Blaine Anderson sat beneath a pavilion at a Woods Cross park on a recent morning, sweaty in his blue T-shirt that read, “Y’all need Jesus.”
About a dozen people, mostly veterans, swatted pickleballs on the nearby tennis court, occasionally hollering in victory or defeat. He’d just come from there; it was the first day he’d ever played the sport.
“And today, I had to force myself,” he said.
Just under two years ago, after his divorce, Anderson attempted suicide five times, he said. After that, he decided he must have a greater purpose, so he returned to church, moved back to Utah, where his family lives, and reached out for help from Veterans Affairs. That led him to Continue Mission, the nonprofit that had gathered members to play pickleball.
“I love it, and I want to do it again because I got to get out,” said Anderson, who was tired but feeling happy. “That’s my biggest thing. I’ll sit in my apartment. I’m content watching TV or reading a book or something. But that’s really not living.”
It’s well known that veterans are at greater risk of suicide than the general population. In 2016, the most recent year for which data is available from the U.S. Department of Veterans Affairs, the veteran suicide rate was 30.1 per 100,000, versus a national rate of 17.5.

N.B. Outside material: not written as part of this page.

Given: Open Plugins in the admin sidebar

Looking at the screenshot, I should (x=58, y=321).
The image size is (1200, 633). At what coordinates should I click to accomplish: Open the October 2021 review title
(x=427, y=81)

But in Utah, where suicide rates are much higher than they are nationally, veterans are even more vulnerable: For every 100,000 veterans who returned from service to live in Utah, 43 died by suicide in 2016.
“What is it about Utah? What is it about the West that perhaps lends to these elevated suicide rates?” said Craig Bryan, executive director of the National Center for Veterans Studies at the University of Utah. “We don’t know. We don’t understand completely.”
Research by Bryan and others has shown that suicide prevention efforts for veterans and nonveterans alike may have been frustrated by similar misconceptions, Bryan said — particularly the belief that clinically diagnosed mental illness plays a larger role than it actually does.